During my time serving in Australia, Missionary Don Winans taught me a very important lesson about ministry, and work-ethic. We were doing some projects and running a bit behind so I began trying to get them done as quickly as possible. He turned to me and said “That’s a ‘That’ll do’ job” (short for that will do).
I understood what he meant of course. A “that will do” job focuses on accomplishing as many things as possible during the day by emphasizing quantity (how many things get done) instead of quality (how well the job is done). Of course the name comes from doing as little as possible to get the problem fixed, then saying “that will do.”

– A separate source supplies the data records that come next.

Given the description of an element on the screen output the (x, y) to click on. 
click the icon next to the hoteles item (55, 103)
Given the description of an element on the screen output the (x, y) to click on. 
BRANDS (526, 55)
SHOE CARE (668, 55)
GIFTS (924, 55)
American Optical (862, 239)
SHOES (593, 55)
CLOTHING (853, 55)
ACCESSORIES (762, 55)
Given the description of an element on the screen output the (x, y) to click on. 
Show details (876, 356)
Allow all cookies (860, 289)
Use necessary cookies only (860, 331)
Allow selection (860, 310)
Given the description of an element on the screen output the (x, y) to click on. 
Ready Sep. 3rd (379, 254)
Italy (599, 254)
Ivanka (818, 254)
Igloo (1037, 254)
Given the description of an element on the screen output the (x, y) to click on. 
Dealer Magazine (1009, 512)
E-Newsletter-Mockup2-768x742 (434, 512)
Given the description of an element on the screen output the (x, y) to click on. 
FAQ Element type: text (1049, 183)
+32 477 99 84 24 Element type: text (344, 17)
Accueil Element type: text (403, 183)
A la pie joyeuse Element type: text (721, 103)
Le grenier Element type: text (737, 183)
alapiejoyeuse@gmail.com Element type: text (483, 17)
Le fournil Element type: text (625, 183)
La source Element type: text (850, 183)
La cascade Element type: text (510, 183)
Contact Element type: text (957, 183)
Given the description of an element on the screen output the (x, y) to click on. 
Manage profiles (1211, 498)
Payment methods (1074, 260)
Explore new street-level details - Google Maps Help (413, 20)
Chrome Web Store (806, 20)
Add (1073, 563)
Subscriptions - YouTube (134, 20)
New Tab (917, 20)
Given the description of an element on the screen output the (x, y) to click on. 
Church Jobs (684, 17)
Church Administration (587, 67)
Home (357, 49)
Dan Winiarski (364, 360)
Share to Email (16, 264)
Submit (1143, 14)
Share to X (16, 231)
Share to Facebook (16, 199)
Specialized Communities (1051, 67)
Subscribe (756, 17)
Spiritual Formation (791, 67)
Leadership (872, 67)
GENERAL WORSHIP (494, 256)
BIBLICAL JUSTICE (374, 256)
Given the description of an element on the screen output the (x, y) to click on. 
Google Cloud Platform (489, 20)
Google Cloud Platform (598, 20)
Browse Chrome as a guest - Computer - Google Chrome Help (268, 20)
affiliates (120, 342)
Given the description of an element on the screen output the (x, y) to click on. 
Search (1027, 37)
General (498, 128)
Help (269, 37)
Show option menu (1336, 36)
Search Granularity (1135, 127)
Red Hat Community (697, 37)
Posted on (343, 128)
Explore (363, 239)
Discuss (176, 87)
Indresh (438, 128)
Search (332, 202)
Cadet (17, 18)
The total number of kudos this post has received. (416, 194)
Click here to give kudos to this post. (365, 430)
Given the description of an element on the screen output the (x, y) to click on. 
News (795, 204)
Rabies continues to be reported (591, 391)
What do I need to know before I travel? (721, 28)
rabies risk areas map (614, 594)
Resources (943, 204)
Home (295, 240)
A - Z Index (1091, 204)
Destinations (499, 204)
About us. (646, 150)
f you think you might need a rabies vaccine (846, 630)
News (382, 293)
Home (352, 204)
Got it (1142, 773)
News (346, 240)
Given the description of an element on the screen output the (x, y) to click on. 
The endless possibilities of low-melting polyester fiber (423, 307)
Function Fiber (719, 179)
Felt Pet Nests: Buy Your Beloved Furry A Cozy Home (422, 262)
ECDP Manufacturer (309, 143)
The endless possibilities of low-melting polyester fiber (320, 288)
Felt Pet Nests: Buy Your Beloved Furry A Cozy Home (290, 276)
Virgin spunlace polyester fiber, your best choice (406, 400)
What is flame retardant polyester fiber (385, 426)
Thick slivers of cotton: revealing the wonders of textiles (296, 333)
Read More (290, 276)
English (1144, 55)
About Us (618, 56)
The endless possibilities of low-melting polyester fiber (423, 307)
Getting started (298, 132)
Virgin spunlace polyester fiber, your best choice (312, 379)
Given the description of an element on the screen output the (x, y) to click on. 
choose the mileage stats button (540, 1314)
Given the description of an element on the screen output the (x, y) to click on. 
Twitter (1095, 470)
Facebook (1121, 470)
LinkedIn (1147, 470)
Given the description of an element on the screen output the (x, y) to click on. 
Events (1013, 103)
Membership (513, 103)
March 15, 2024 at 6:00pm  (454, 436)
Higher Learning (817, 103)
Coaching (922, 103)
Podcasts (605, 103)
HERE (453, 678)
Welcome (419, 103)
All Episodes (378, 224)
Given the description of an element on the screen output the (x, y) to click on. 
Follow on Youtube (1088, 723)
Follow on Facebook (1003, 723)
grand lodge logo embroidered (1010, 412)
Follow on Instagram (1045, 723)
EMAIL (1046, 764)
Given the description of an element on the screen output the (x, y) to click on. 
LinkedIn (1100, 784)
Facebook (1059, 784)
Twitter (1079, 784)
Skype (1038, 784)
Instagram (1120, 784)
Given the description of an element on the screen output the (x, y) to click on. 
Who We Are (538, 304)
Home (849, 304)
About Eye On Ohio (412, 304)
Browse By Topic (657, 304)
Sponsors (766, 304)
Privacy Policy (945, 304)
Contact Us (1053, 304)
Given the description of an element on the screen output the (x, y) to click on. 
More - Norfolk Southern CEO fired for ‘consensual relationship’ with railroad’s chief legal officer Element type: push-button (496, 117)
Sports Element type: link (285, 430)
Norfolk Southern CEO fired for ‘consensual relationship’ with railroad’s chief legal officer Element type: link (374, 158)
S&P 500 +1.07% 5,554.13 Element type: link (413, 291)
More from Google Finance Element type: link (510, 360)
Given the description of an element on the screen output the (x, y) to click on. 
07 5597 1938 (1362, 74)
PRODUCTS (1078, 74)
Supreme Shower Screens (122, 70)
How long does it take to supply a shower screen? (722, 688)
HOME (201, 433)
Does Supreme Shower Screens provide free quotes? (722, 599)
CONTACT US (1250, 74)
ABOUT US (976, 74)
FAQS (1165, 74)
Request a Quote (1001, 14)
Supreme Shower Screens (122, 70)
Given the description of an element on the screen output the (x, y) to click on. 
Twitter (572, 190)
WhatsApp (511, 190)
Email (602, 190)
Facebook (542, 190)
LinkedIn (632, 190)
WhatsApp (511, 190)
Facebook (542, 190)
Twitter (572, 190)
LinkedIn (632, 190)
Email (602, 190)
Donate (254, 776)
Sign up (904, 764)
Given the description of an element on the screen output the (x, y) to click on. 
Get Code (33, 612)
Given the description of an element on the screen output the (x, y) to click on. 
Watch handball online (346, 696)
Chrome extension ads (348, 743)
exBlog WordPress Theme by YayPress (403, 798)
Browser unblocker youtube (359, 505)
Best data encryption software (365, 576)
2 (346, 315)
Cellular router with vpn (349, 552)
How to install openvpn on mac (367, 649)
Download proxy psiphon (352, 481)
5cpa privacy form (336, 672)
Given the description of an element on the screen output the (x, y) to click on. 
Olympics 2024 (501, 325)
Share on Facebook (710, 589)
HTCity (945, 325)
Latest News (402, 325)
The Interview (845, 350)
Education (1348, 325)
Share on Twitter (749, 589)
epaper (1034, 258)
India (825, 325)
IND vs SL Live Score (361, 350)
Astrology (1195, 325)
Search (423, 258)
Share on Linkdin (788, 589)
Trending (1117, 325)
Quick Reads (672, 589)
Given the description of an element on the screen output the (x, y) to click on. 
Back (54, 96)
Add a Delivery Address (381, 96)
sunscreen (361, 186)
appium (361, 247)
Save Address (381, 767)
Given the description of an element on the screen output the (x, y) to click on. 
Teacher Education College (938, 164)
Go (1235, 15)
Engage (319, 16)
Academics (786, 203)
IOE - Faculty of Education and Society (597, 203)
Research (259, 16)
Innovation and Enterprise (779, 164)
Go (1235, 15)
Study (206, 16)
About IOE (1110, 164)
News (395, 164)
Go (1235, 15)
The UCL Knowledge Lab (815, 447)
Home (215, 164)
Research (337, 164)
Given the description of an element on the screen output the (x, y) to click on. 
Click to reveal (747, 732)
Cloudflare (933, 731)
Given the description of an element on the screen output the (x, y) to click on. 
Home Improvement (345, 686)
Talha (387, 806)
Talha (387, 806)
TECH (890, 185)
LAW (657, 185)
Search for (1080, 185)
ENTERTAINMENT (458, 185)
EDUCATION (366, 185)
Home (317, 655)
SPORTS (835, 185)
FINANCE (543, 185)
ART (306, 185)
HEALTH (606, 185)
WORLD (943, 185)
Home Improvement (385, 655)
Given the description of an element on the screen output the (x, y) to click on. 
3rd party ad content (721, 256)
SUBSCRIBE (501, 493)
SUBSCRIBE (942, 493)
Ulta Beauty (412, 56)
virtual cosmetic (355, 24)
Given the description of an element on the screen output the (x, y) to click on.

That will do jobs aren’t really sinful….
but they are incredibly dangerous because we embrace being average (or just good enough) instead of excellence
Doing a job the right way with excellece is difficult
- It takes time
- It takes lots of HARD WORK
- And it usually involves spending lots of money
- It’s just easier to do things the average way
However the problem with the “that will do jobs” is they don’t last for long. Soon you will be doing the same job a second time (or third) and end up working HARDER than you would with the excellent job.
Though the average job is easier in the short-term, doing things the right way will bless you more in the long run.
I recently had some body work done on my vehicle because of a minor scrape-up. Some friends encouraged me to have him do body work on the entire car, smoothing out dings or dents and scratches. Then another brought up the idea of getting a new paint job. Parts of my car (the hood especially) had severely faded areas from paint, so both of those jobs definitely needed to be done.
There was no question the complete body work and paint job were necessary. But that would be a BIG job, which meant I’d be without my car for an extended period of time. Part of me wanted to choose the “that will do” job by just having a small area of the body work finished. But my heart knew putting in the time, and effort to get the whole job done was better long-term.
It took over three-weeks to get my car back!
But it’s worth it!!!
Looking at the vehicle that looks better than it was when I bought it, I’m reminded doing things the right way (often the hard way) is better. And I am incredibly thankful Don Winans and others who taught me “that’l do jobs” rarely work well.